- **DIRECTION**
Starting at the top of the entries and stopping after the line that contains "will click(x=207, y=783).", write those lines out again with "skill" changed to "ability" and nothing else altered.

- **RECORDS SHOWN**

------------------------------------

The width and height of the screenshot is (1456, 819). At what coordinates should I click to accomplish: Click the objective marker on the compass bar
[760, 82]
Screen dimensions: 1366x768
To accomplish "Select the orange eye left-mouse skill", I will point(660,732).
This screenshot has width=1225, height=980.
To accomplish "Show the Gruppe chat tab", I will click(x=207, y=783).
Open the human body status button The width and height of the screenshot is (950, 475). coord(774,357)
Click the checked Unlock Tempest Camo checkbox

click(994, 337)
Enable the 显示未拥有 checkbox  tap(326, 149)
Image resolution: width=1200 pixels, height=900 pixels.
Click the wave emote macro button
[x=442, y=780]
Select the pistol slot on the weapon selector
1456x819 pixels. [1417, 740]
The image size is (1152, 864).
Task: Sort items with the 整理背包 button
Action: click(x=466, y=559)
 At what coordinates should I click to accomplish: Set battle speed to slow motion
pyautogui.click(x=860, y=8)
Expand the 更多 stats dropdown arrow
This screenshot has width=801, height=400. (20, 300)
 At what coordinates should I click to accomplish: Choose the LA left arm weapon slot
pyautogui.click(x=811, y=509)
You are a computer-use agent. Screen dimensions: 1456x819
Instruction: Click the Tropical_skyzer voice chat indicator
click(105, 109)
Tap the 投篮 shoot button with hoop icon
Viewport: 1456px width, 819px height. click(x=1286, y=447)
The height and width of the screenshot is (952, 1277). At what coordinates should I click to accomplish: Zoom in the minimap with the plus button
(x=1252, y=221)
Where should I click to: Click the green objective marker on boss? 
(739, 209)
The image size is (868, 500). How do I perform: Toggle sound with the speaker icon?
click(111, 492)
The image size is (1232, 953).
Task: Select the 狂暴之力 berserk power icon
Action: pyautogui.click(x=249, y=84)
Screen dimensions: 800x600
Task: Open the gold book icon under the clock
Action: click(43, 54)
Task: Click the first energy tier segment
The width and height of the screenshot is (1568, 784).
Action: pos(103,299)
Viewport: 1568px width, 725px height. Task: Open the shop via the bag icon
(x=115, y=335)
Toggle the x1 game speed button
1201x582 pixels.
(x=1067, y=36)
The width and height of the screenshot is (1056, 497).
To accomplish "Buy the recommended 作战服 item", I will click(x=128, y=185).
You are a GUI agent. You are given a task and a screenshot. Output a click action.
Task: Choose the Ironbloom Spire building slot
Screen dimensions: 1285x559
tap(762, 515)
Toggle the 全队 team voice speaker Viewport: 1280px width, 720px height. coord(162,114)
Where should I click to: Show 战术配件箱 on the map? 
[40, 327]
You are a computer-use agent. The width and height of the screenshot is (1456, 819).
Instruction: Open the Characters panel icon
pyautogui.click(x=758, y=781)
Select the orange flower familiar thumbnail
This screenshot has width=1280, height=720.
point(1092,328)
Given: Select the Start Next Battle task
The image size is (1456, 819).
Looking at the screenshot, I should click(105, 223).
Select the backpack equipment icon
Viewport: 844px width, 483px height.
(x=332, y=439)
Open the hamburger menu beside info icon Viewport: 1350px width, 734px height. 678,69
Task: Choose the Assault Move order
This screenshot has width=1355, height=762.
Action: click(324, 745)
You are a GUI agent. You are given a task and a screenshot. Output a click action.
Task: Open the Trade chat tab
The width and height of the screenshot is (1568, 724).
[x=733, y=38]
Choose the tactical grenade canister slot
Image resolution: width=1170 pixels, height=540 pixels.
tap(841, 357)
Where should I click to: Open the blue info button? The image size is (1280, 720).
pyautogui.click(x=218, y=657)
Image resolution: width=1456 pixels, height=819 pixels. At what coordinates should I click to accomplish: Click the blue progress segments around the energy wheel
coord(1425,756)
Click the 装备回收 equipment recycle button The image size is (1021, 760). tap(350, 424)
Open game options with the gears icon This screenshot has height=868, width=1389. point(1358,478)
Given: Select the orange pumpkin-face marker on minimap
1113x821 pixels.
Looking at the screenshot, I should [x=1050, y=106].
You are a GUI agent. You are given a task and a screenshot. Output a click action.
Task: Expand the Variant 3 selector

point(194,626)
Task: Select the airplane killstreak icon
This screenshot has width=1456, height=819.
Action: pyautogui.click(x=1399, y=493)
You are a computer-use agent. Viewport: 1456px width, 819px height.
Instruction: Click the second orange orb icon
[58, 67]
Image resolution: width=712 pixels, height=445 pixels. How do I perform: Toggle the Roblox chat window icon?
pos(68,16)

------------------------------------

- **RESPONSE TO THIS EXERCISE**
The width and height of the screenshot is (1456, 819). At what coordinates should I click to accomplish: Click the objective marker on the compass bar
[760, 82]
Screen dimensions: 1366x768
To accomplish "Select the orange eye left-mouse ability", I will point(660,732).
This screenshot has width=1225, height=980.
To accomplish "Show the Gruppe chat tab", I will click(x=207, y=783).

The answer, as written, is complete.